* Set of tasks
A - In the commentary on children at protest rallies, what did state security personnel claim protesters were using children as?
B - Echo everything in the commentary on children at protest rallies from "The hypocrisy is" down to "need human shields?".

* Text segment
The hypocrisy is evident. Back when Pakatan Harapan (in its various incarnations) held protests against the Umno/BN state, children were always brought along. Indeed, personnel of the state security apparatus expressed (to me) their irritation that protesters were bringing along children, claiming that these protesters were using children as some sort of human shields. My response to this was always, why would they need human shields?
If you go on social media, there are hundreds of pictures of children in Bersih T-shirts protesting with their parents. They are even pictures of infants in Bersih garb. When I attended the anti-Icerd (International Convention on the Elimination of All Forms of Racial Discrimination) rally, there were children there too.
There is a discussion to be had about the role of children in protest rallies. However, the reality in this instance is that this Penang state councillor is mendacious and hypocritical in wanting the state security apparatus to intervene in the protests of NGOs (and children) who are a part of civil society.
MIC Bayan Baru Youth leader Mathis Sarawanan is correct when he writes: “This entire suggestion rather looks like a desperate attempt to hopelessly defend the PTMP and PSR (Penang South Reclamation) projects, as well as warn off other civil society organisations about the consequences of going against the state.”
The ”sadness” that these children were “used” demonstrates that for all the talk by Harapan that they want young people involved in the political and social discourse, what it comes down to is that if children are protesting against the establishment, then they are being used by adults. Were the children protesting during the Umno/BN regime, being used by adults as some claimed at the time?

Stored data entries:

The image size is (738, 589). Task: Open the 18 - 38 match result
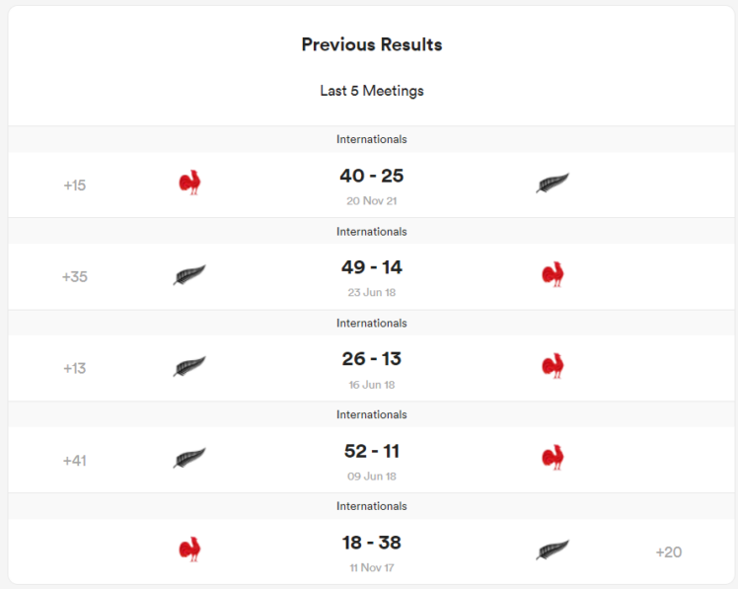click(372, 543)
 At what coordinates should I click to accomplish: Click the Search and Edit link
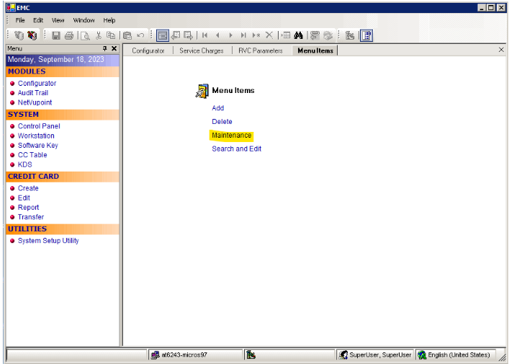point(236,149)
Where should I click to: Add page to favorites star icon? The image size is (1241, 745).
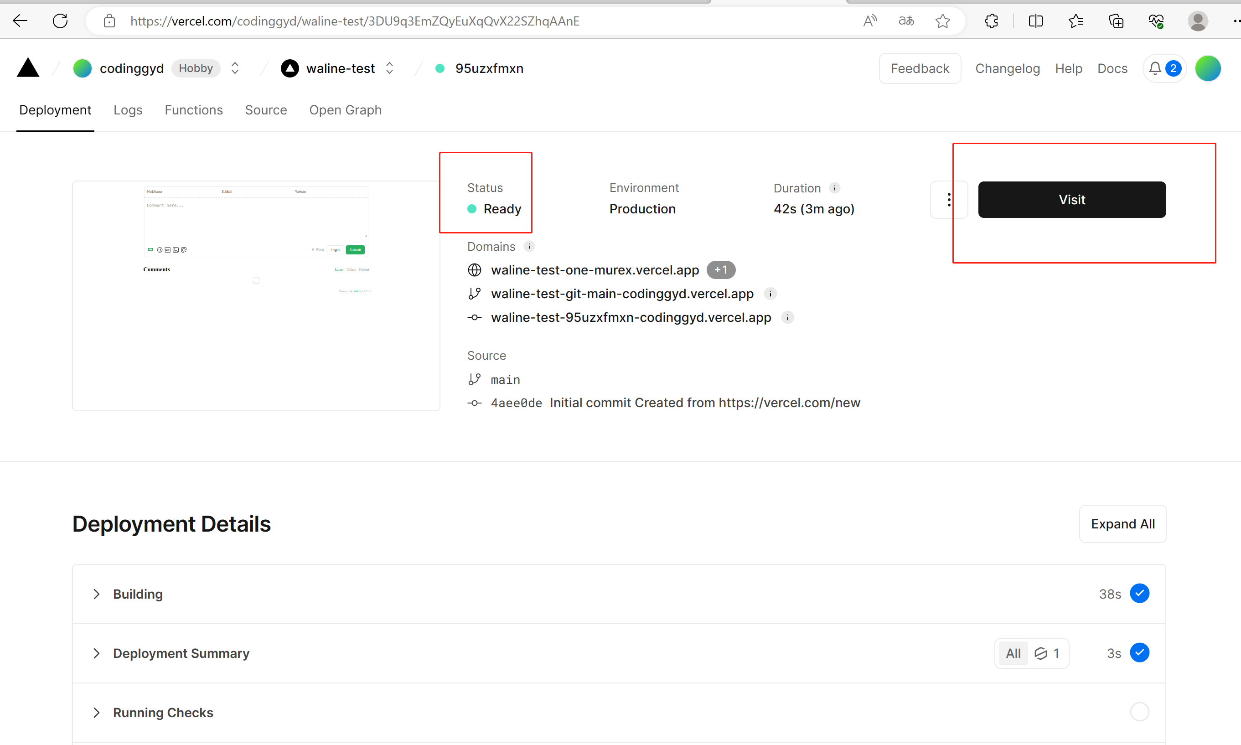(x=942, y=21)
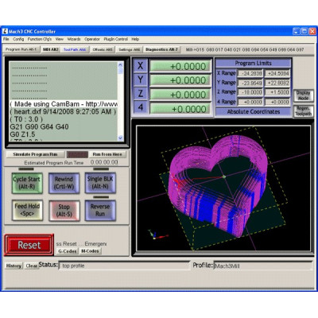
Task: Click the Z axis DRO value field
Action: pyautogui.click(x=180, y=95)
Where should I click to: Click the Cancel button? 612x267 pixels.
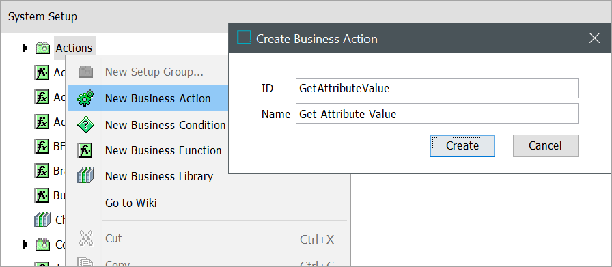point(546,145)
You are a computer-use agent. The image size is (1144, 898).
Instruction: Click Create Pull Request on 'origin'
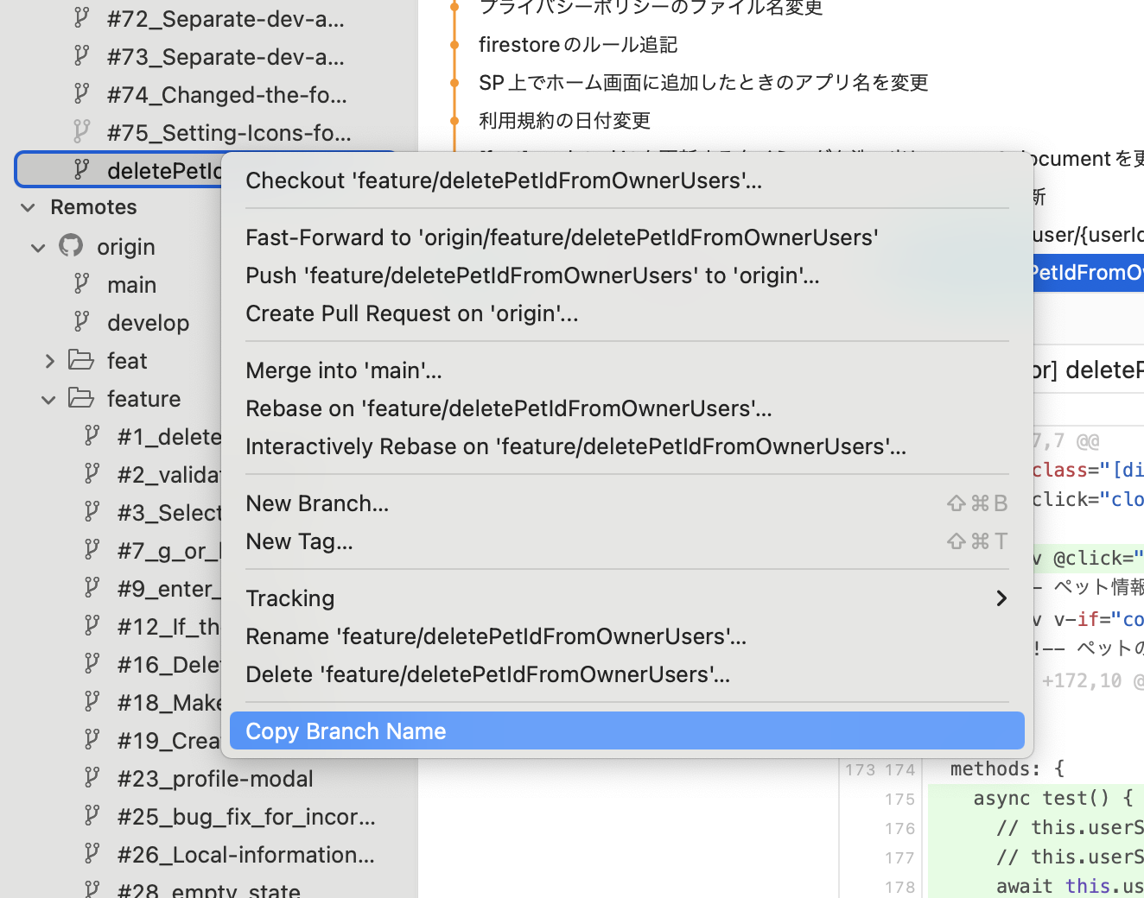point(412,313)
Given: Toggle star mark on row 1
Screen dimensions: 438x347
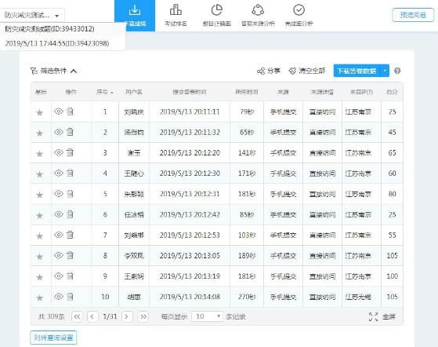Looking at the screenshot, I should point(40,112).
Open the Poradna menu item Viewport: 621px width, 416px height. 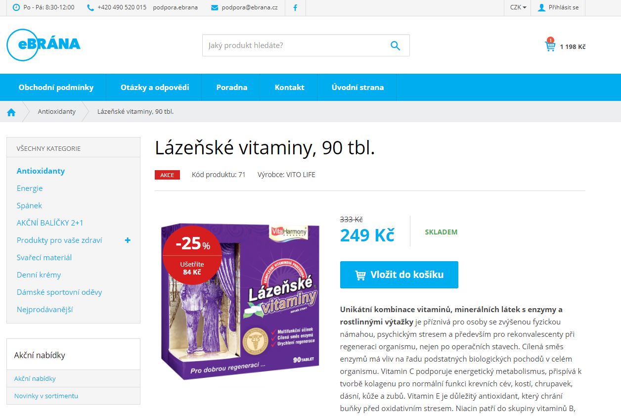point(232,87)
--
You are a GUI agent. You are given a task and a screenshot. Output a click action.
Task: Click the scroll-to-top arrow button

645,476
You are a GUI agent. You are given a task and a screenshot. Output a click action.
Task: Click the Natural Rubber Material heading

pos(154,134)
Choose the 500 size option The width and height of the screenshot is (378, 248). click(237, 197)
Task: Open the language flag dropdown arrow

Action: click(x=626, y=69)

* Final results
A - Some sort of human shields.

B -
The hypocrisy is evident. Back when Pakatan Harapan (in its various incarnations) held protests against the Umno/BN state, children were always brought along. Indeed, personnel of the state security apparatus expressed (to me) their irritation that protesters were bringing along children, claiming that these protesters were using children as some sort of human shields. My response to this was always, why would they need human shields?